For more information, please visit my post ice cream parlors in Rome
In the museums and St. Peter’s Basilica, you will usually find a very good sanitary situation. The situation is often more difficult in bars, in the metro and in some stations.
From Rome you can easily take the train from the Pyramid Metro Station to Ostia. This line belongs to the city and there is no extra to charge.
The station Lido Centro is centrally located and you can walk from there to a viewpoint that reaches into the sea (Pontile di Ostia). The three other stations Stella Polare, Castel Fusano and Cristoforo Colombo bring you to the southern coastline of Ostia.
Not every hospital in Rome has an emergency department for children. These hospitals are not allowed to treat or accept children.
The three following hospitals enjoy a good reputation. The services are covered for EU citizens by the European Health Card EHIC. Without a health card the services have to be paid by tariff.
Bambin Gesù is the internationally acclaimed children’s hospital of the Vatican. The emergency department is located at the entrance to Piazza di Sant’Onofrio No. 4 on the ascent to Gianicolo, opposite the Gianicolo car park terminal.
First aid is always busy and depending on the urgency of your case, you sometimes have to wait longer.
Ospedale San Camillo
Also the public hospital of San Camillo has an excellent children’s department and the waiting times are not so long.

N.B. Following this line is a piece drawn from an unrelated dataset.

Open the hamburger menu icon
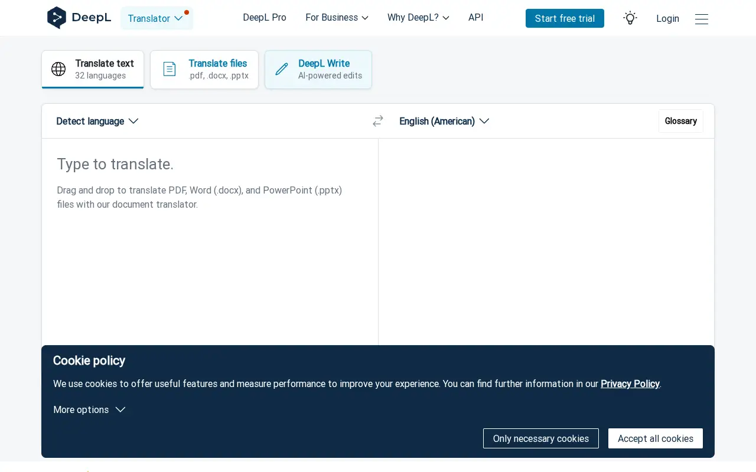The image size is (756, 472). click(x=702, y=19)
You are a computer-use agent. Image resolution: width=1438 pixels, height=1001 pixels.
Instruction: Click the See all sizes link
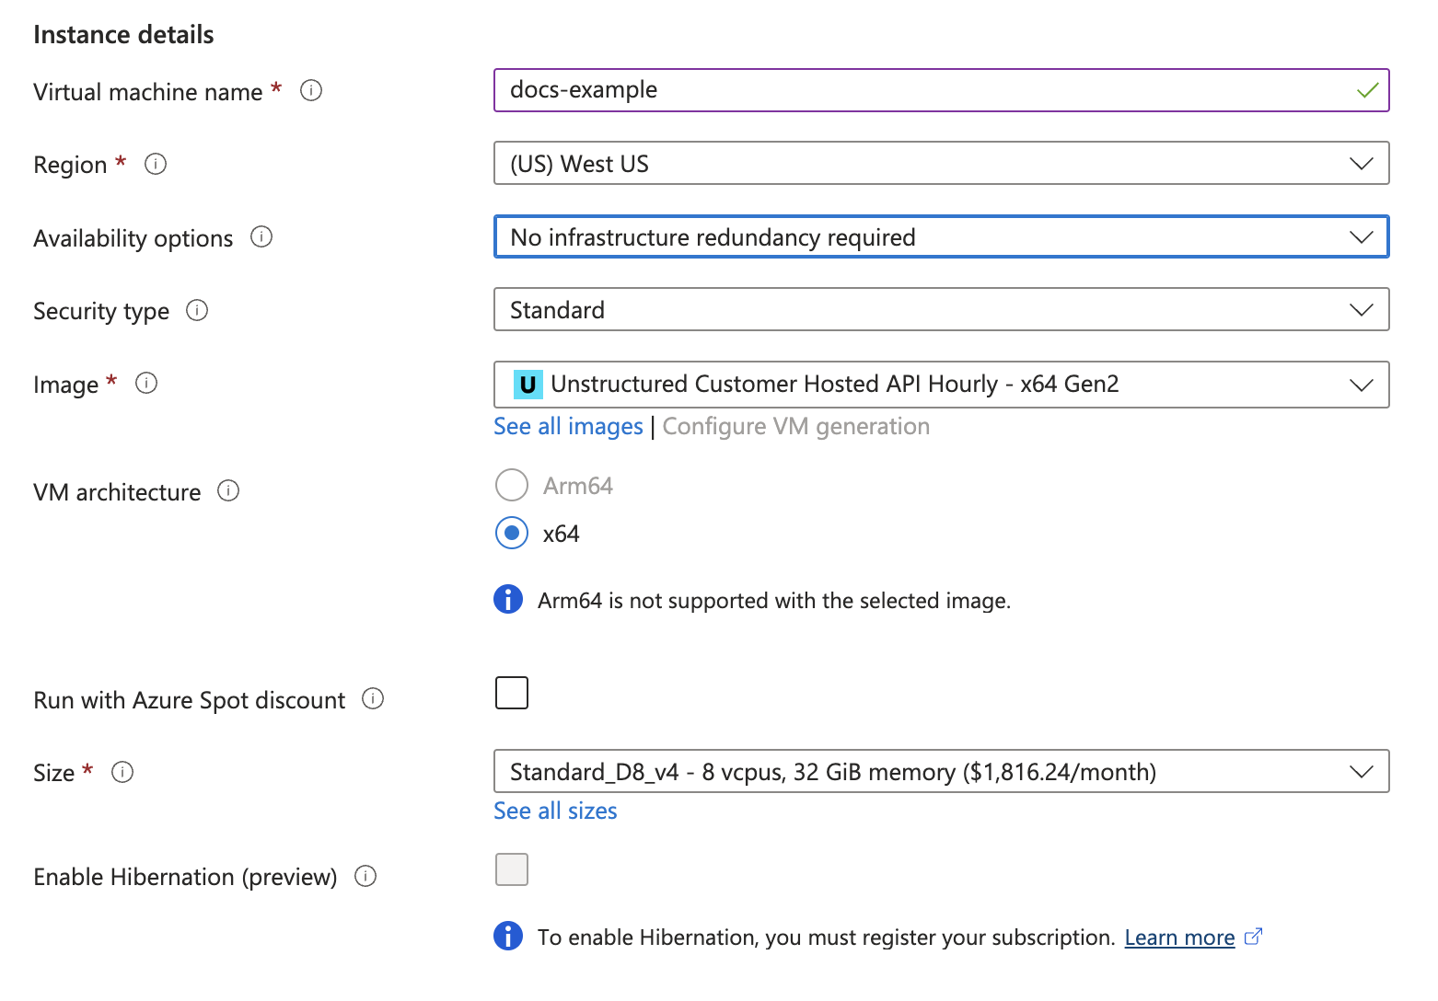554,811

It is located on Circonvallazione Gianicolense 87 and is easily reached by tram line 8. The entrance to the emergency room is just opposite the stop. The hospital was completely renovated a few years ago, but unfortunately there is no control and some patients think they have to take a souvenir.
The University Clinic Gemelli
Gemelli is also under the ecclesiastical direction. Here, the pope is treated in an emergency, too.
The hospital is located on Monte Mario on the Via di Pineta Sacchetti and can be reached by bus or train.